Another sprint has been finished, and it is once again time to a dev log.
Our last sprint focused on drawing our maze using only two different wall tiles.
In this sprint we have added player and camera movement, removed an annoying memory bug and also improved the frame rate of the game.
Player and Camera movement
Adding player movement was super easy, because we had already implemented a input handler using the Command Pattern.
The game is going to be turn-based in the end so the player moves one ’tile’ at the time.
Next up was setting up the camera movement. A key part of the game is that the maze is divided into smaller ‘chunks’ and that you are only able to see the chunk the player is currently in.
This means that the camera does not move around all the time but only when the player moves out of the current chunk and into a new.
We use this camera model to increase the puzzle feel of the game.
Still need a collision system though 😉
Improving frame rate
The game is developed on both OS X, Windows 7 + 10 and Ubuntu.

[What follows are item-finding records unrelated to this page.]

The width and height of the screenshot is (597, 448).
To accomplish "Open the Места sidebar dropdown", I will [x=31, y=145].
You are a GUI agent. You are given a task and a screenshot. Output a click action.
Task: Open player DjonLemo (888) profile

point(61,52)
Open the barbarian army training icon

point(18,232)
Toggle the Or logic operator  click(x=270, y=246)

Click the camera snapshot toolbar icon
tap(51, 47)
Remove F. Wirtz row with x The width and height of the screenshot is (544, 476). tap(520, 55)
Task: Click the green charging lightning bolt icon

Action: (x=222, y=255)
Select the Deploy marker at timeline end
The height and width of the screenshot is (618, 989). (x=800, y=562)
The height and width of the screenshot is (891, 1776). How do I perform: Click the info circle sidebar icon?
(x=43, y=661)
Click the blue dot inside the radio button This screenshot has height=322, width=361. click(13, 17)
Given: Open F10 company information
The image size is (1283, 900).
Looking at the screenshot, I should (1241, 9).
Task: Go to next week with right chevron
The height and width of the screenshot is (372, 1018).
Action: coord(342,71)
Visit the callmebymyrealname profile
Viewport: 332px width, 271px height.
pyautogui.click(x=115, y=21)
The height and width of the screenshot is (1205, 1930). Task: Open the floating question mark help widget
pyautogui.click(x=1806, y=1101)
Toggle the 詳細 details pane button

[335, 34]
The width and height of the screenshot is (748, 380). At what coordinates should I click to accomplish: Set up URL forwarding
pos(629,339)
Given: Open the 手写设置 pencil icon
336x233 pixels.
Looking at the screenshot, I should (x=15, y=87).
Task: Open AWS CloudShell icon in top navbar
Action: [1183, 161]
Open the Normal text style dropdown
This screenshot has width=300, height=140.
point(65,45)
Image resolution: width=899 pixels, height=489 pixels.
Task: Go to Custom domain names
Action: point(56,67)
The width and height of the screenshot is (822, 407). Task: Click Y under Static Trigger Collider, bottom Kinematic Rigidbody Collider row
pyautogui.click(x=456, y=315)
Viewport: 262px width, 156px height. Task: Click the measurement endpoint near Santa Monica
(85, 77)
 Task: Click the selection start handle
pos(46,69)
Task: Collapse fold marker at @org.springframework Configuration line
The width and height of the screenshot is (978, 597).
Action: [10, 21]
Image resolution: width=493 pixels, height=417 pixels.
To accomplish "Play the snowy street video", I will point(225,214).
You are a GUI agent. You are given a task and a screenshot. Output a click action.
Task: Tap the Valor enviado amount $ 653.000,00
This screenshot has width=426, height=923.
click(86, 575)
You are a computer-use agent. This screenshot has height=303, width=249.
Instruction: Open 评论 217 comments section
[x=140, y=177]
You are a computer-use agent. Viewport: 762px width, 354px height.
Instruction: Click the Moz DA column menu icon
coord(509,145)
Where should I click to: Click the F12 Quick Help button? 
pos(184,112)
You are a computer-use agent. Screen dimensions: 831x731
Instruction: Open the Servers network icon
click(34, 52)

And we always make sure that the game always works in all four.
On OS X and Ubuntu we write code in Emacs and compile the code using a makefile. On Windows however, we use Visual Studio.
In this sprint we first found that the game was surprisingly slow on our Windows 7 machine. This is also our oldest and slowest laptop, so I first tried to make different small optimizations to reduce the problem.
One thing I did was to move smaller things from the CPU into the vertex shader. This first introduced some minor visual bugs as seen below. I’m still not sure why it added a single extra black voxel for each voxel ’tile’.
But it didn’t really fix our frame rate problem.
I then booted the game up on our Windows 10 PC and found that the game was also really slow here. This was really surprising since this is by far our most powerful PC. At the same time it ran perfectly smooth on the same computer booted up in Ubuntu and on our MacBook Pro.
After a lot of wondering and googling it turned out that our problem was not within the game. The problem came from using debug mode in Visual Studio.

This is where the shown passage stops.